Exercise materials:
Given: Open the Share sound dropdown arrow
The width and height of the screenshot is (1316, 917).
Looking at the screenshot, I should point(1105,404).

...

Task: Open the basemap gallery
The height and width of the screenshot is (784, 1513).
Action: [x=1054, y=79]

* * *

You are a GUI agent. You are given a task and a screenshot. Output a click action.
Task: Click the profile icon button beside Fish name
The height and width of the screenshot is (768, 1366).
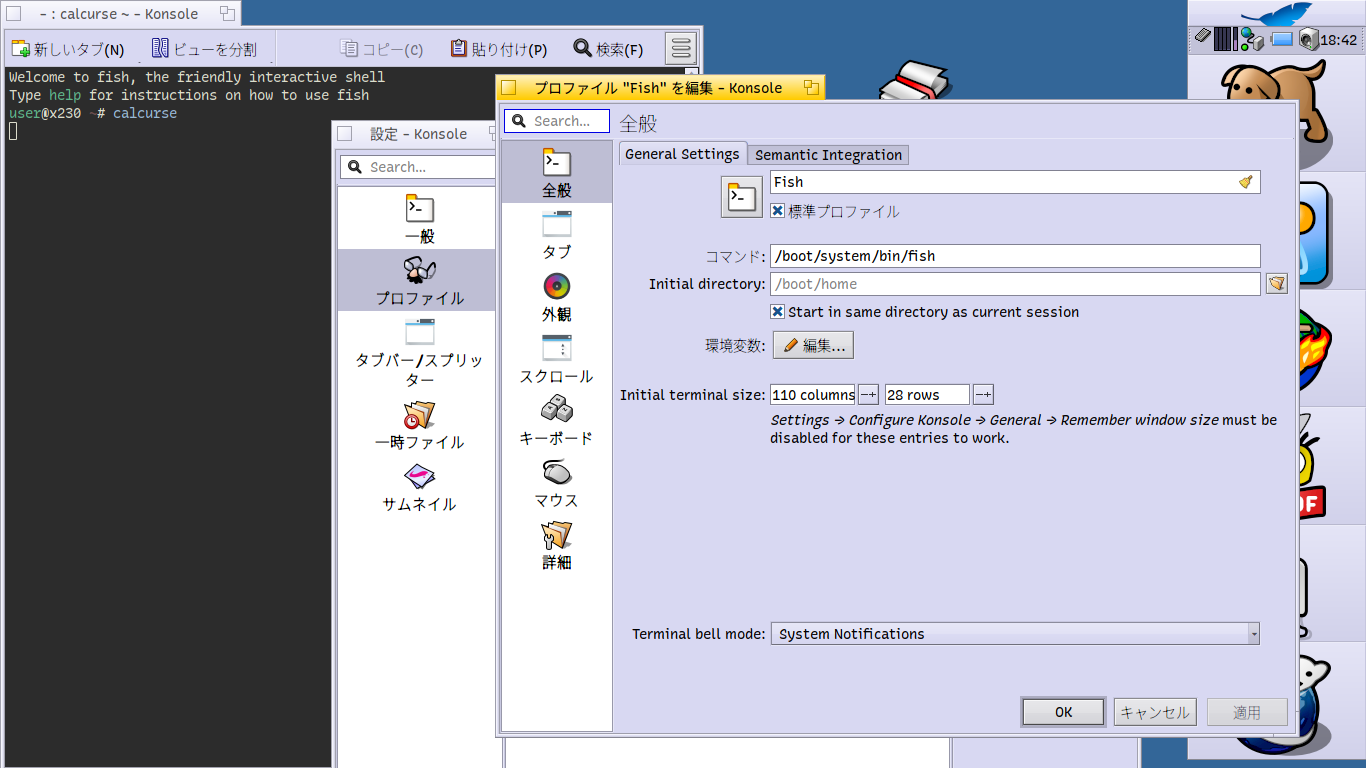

Written task:
Return the listing from the line with "Given: Open the Share sound dropdown arrow" up to and including the line with "Looking at the", reproducing each line without any change.

Final result:
Given: Open the Share sound dropdown arrow
The width and height of the screenshot is (1316, 917).
Looking at the screenshot, I should point(1105,404).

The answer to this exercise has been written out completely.